(Beginning of Excerpted records)

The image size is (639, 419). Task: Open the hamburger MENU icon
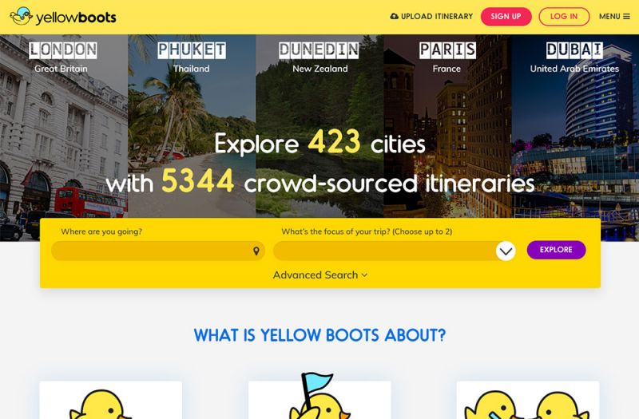(626, 17)
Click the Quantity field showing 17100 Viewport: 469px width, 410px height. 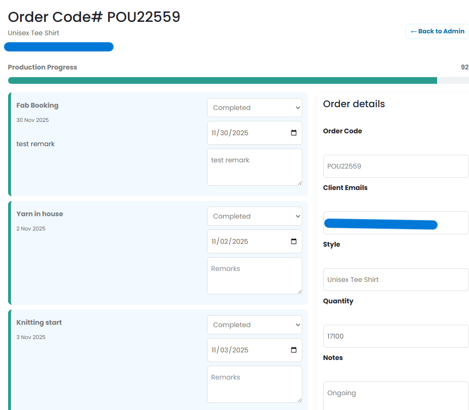click(x=396, y=336)
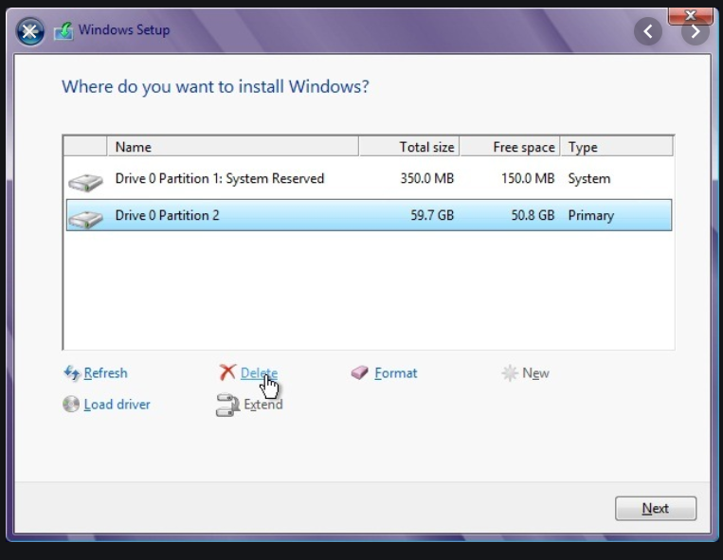Screen dimensions: 723x560
Task: Open the Refresh link
Action: (105, 373)
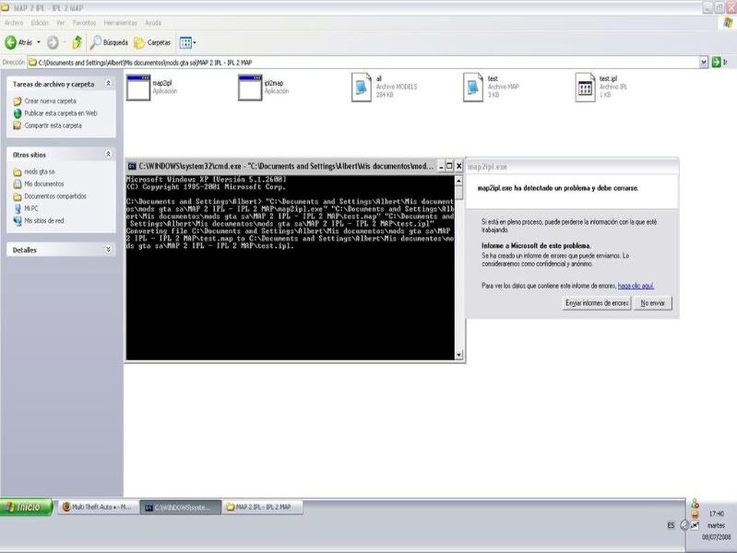Collapse the Otros sitios panel
Screen dimensions: 737x553
tap(108, 154)
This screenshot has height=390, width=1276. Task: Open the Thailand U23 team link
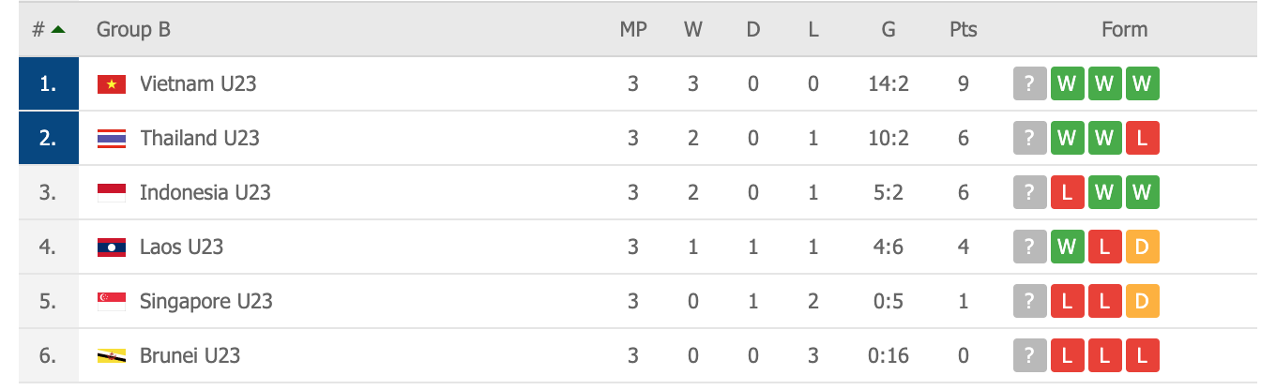(200, 139)
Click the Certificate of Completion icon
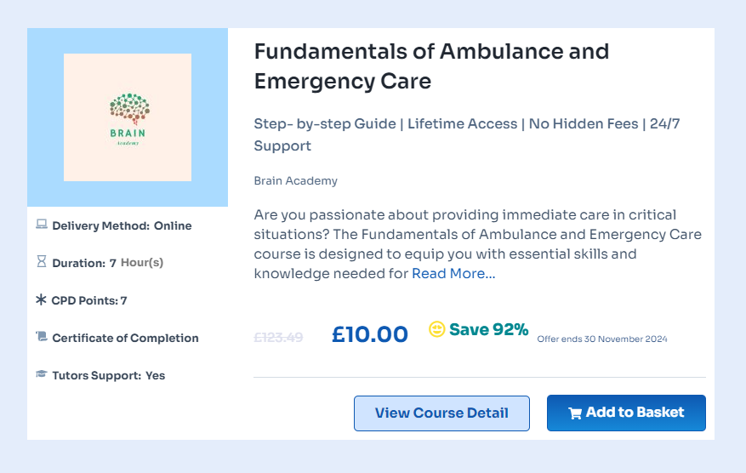Screen dimensions: 746x473 42,338
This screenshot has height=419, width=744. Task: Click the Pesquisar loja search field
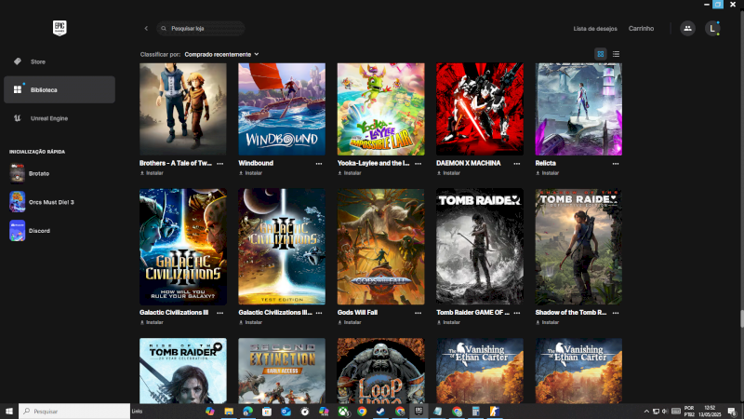tap(205, 29)
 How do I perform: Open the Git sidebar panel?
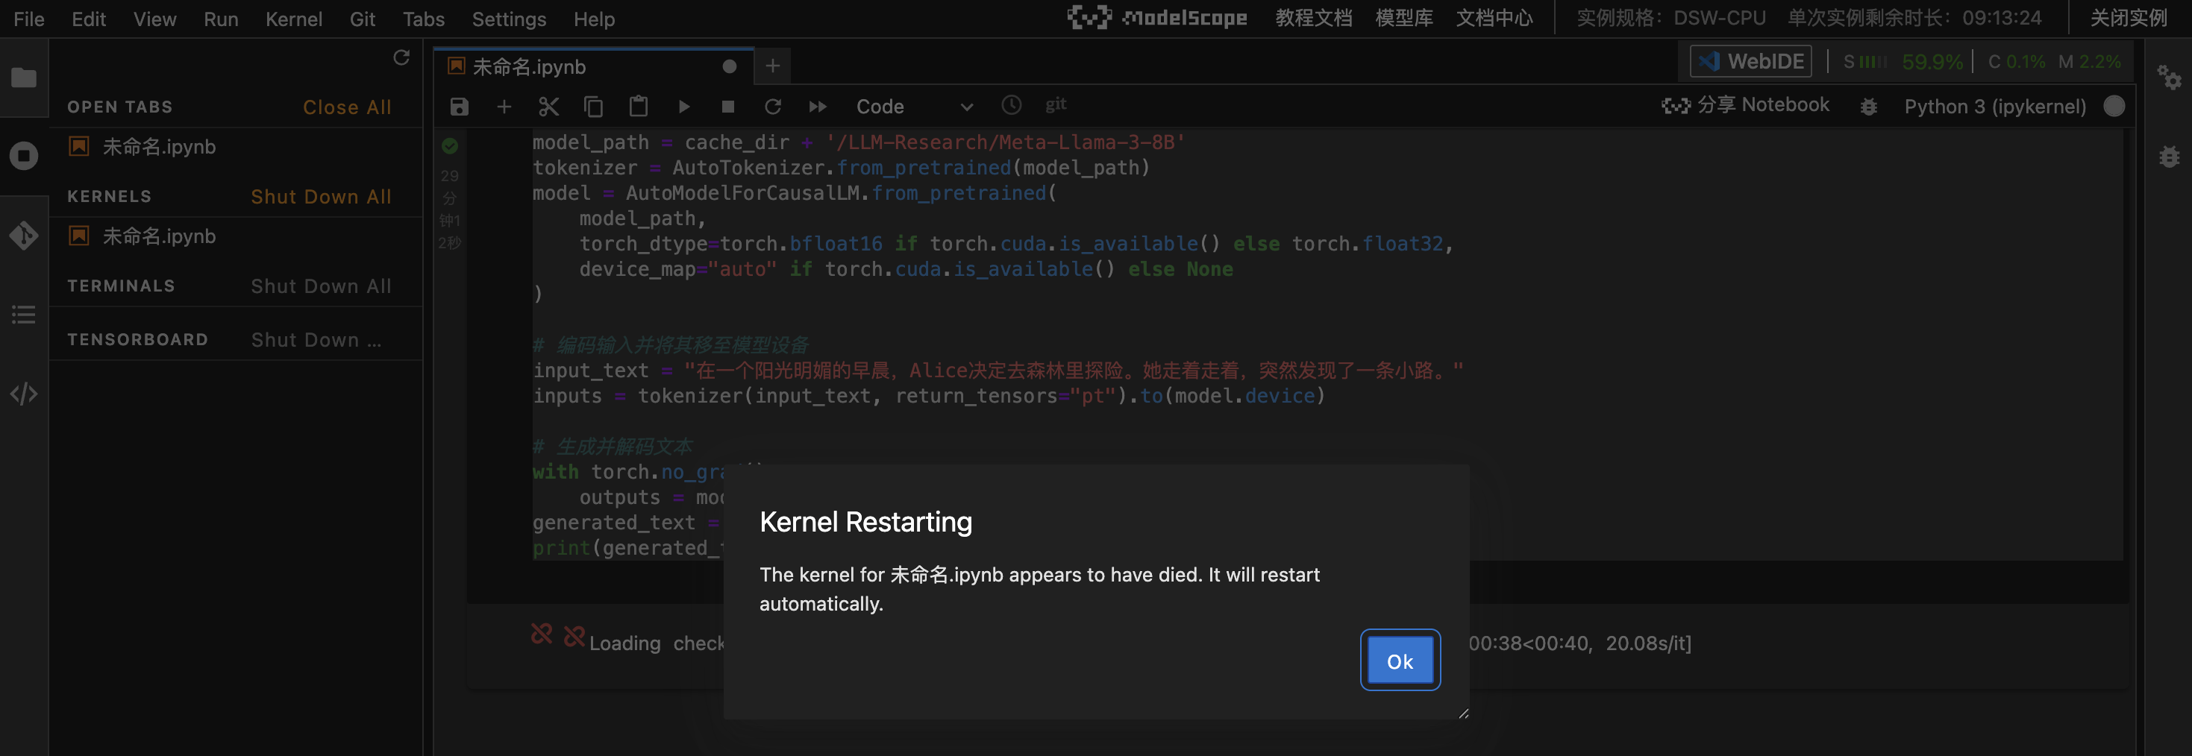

(End of Excerpted records)

# Work to complete:
Every line from the one containing "Click the Certificate of Completion icon" through the end of the entries above, both included, should be extracted exactly, with pictures left out.

# Solution for this problem:
Click the Certificate of Completion icon
Screen dimensions: 746x473 42,338
This screenshot has height=419, width=744. Task: Click the Pesquisar loja search field
tap(205, 29)
 How do I perform: Open the Git sidebar panel?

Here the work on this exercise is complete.